# Chronic Fatigue.



## Aliena (Oct 21, 2007)

Does anyone here suffer from chronic fatigue? If so, what do you do to counter effect it? 

I've been having such chronic fatigue lately and I am at my wits end on how to handle it. My concentration is nil and my left eye just started this twitching along with headaches. I've seen my Dr.'s, had another sleep study, blood work and everything comes back normal. 

My iron is in the normal range, but the low end of normal. The nurse told me it wasn't low enough to cause me the problems I'm complaining of. 
(it was only a few points above being below normal)


Can anyone suggest something I might mention to my Dr. to have them check? 

My b-12's are above normal, in fact, I was told to stop taking one everyday. 

I'd pull my hair out if I had any. 

Please help me.


----------



## Dr. Feelgood (Oct 21, 2007)

I get this every year in late summer and early fall; apparently there are a number of plants (mostly grasses) whose pollen I'm allergic to, and this is how I react. You might try seeing an allergist, though my own experience (and that of my wife) is that they're awfully expensive and not much help. At least getting sleepy is less unpleasant than itching.


----------



## Aliena (Oct 21, 2007)

Thank you for responding! 

I am thinking allergies as well, but the fatigue has been on going for quite awhile. However, the eye twitching has only started in the last few days. 
This is all distressing to me, since I have so much to do this week. I can't read without wanting to take a nap.


----------



## Sandie S-R (Oct 21, 2007)

Have them check your thyroid. Also do a food allergy test to see if you are allergic to wheat, gluten, eggs, milk...any major food. These are two very common things when chronic fatique happens. At least they are good places to start.

Hope things get better soon.


----------



## bexy (Oct 21, 2007)

*not sure if this helps, but my bfs mother had this very badly.
turns out shes allergic to benzoic acid, which is in everything nearly, but since cutting it out of her diet she is doing really well.
she had eye twitching, leg twitching, stomach cramps, overally lethargy and tiredness and is now a heap better, the change was scarily dramatic!

so it may be something to look into?

good luck and i hope you feel better 

bexy xo*


----------



## Aliena (Oct 22, 2007)

Thank you guys very much for giving me some suggestions. I'm going to make another appointment with my PCP and see if we can come up with a solution. 

I do think a referral to an allergy doc is a good move on my part and will be doing that. 

Any more suggestions is still welcomed!


----------



## Aliena (Oct 22, 2007)

bexylicious said:


> *not sure if this helps, but my bfs mother had this very badly.
> turns out shes allergic to benzoic acid, which is in everything nearly, but since cutting it out of her diet she is doing really well.
> she had eye twitching, leg twitching, stomach cramps, overally lethargy and tiredness and is now a heap better, the change was scarily dramatic!
> 
> ...




I just googled benzoic acid and am having a hard time finding what specific foods it's put in. Can you give me a list of some, so I can see if I'm possibly using/eating any of them?

DATASET EXCERPT.
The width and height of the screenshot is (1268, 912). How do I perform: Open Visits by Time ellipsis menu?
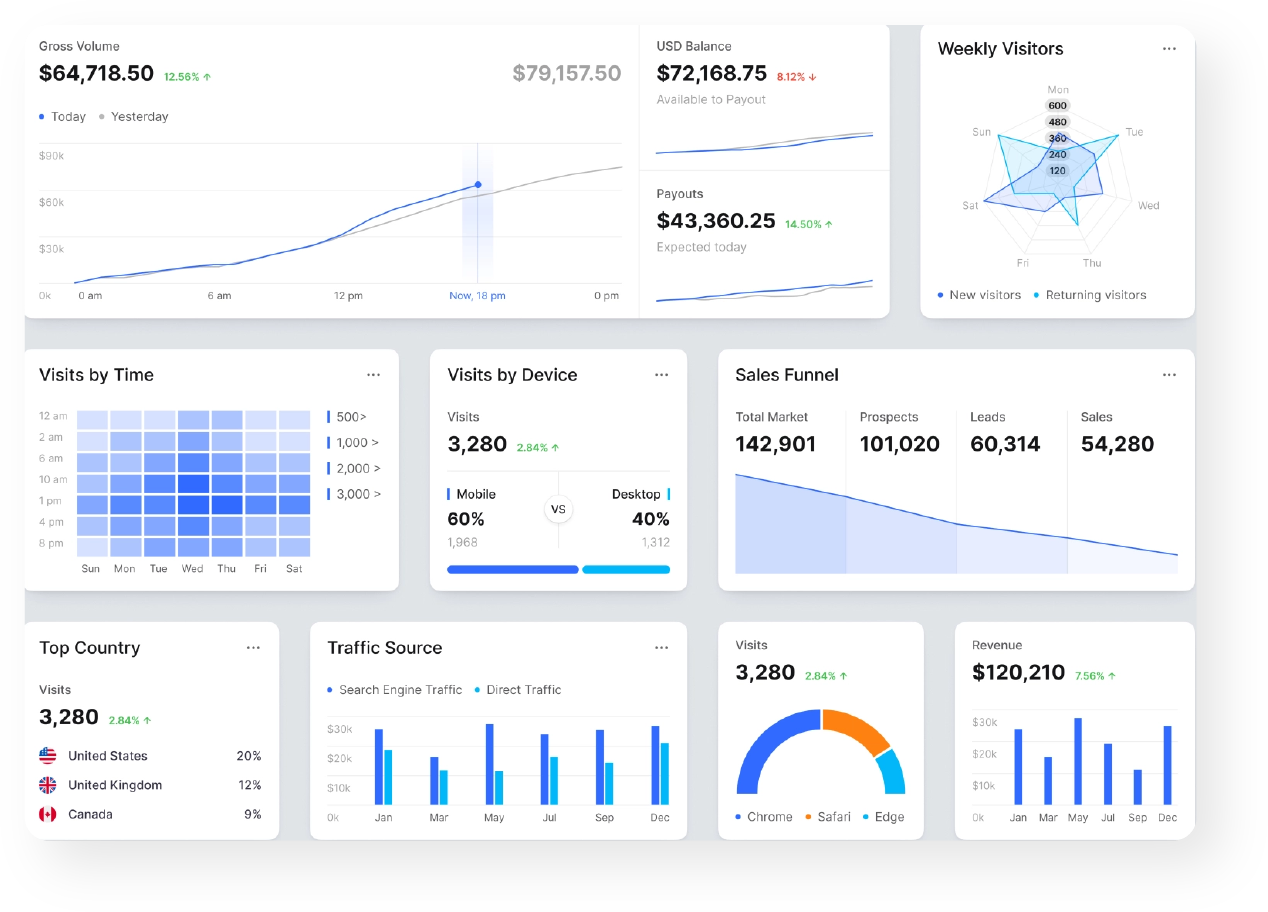pyautogui.click(x=373, y=375)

QUESTIONS TO ANSWER.
• A. In the chronic fatigue thread, condense the paragraph that begins "I get this every year" into a shorter version that keeps its main facts.
• B. Switch "nurse" to "doctor" in the part of the chronic fatigue thread starting with "My iron is in" and going on through "if I had any.".
The data has nothing to do with the thread about chronic fatigue.

LIST OF SOLUTIONS.
• A. Every late summer and early fall, the writer reacts this way to pollen from several plants, mostly grasses. Seeing an allergist is one option, though in the experience of the writer and the writer's wife, allergists are very expensive and not much help. Getting sleepy is at least less unpleasant than itching.

• B.
My iron is in the normal range, but the low end of normal. The doctor told me it wasn't low enough to cause me the problems I'm complaining of. 
(it was only a few points above being below normal)


Can anyone suggest something I might mention to my Dr. to have them check? 

My b-12's are above normal, in fact, I was told to stop taking one everyday. 

I'd pull my hair out if I had any.